The P2 tune box has a role not only in modulating the activity of the purine riboswitch but also in specificity. The purine riboswitch family is divided into three distinct binding classes: guanine,5 adenine,14 and 2′-deoxyguanosine.57 In a study that dissected the differences between the xpt-pbuX guanine and Mesoplasma florum type IA 2′-deox-yguanosine aptamers, a single nucleotide difference at the ligand-binding site determines selectivity between the two effector molecules.24 However, it was also found that nucleotides at the base of P2 are responsible for further increasing the selectivity of the RNA for 2′-deoxyguanosine. In the crystallo-graphic structure of the wild-type M. florum IA aptamer complexed to 2′-deoxyguanosine, the equivalent of nucleotide 24 (G33) directly interacts with the 25–45 pair to form a base triple25 in a very different conformation than that observed in the xpt-pbuX aptamer. These observations argue that the P2 tune box is an important feature for influencing the specificity switch from guanine/adenine to 2′-deoxyguanosine in the purine riboswitch family.

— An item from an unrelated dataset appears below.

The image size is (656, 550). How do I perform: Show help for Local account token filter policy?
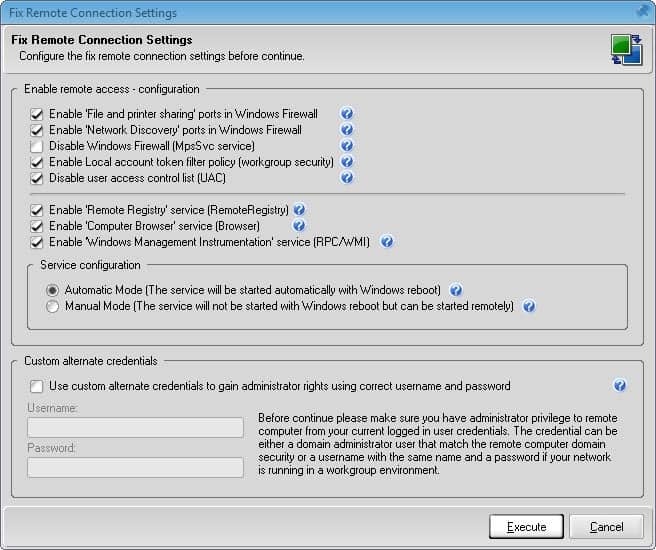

The role of the P2 tune box appears to be to modulate the stability of the ligand-aptamer complex. A detailed analysis of the crystal structures of the 1A, 1U, 9A, and 9U variants reveals that each adopts a nearly identical conformation, indicating that the P2 tune box has little impact on the final architecture of the complex. Chemical probing of the dynamics of each variant reveals that in each RNA, the most dynamic elements in the absence of ligand are J1/2 and J2/3, consistent with previous work. In each of the variants (Fig. 7), the pattern of reactivity in J2/3 is virtually identical, indicating that the P2 tune box likely does not affect the dynamics of J2/3. Instead, we observe idiosyncratic patterns of reactivity for J1/2 (nucleotides 21–23) and nucleotides 24 and 25. Further, we do not observe consistently greater reactivity in non-natural variants or other systematic differences that would distinguish the two sets of RNAs. Nonetheless, the binding data strongly suggest that the non-natural variants are less stable by virtue of faster dissociation rates that confer a kinetically controlled mode of regulation. This kinetic control can lead to novel properties of the riboswitch that cannot be imparted by thermodynamically controlled regulatory mechanisms. In a recent study of the lysine riboswitch, we demonstrate that this phenomenon resulted in a riboswitch that is sensitive to both effector and nucleotide triphosphate (NTP) concentrations under biological conditions, the latter being a proxy for the overall metabolic state of the cell.44

Tuning the dynamics of RNAs appears to be an important aspect of the biological function of a wide assortment of biological RNAs, including riboswitches.58,59 Analysis of the unbound SAM-I riboswitch aptamer using a variety of structural and computational approaches revealed that it transiently samples “bound-like conformations”.54 Similar behavior has been observed in the SAM-II,6061 FMN, 55 and preQ1 riboswitch aptamers, 62 suggesting that the conformational selection is a broadly utilized means of efficient binding by the effector molecule. Beyond riboswitches, it has been shown that helical sequences adjacent to an internal bulge within the HIV transactivation region significantly influence the binding properties of small-molecule compounds.63 In this work, we also observe that naturally occurring P2 tune boxes tend to have faster association rates, which in the conformational selection model is the result of increased sampling of the bound-like conformations recognized by the effector. Our data provide the first mechanistic insights into how a specific sequence module can be employed to tune both binding and regulatory activities of riboswitches and establish a framework for understanding how activity tuning is achieved in other RNAs.

Materials and Methods

Bioinformatics

The starting alignment was obtained from the RNASTAR structural RNA alignment repository23 (RST00106). This alignment was chosen as a starting point because we wanted a high-quality alignment, which was backed by a crystal structure. From this starting alignment, we included all sequences that contain seven base pairs in P2 and P3 helix and a fixed number of bases in J1/2 (3 nt), L2 (7 nt), J2/3 (8 nt), L3 (7 nt), and J3/1 (2 nt).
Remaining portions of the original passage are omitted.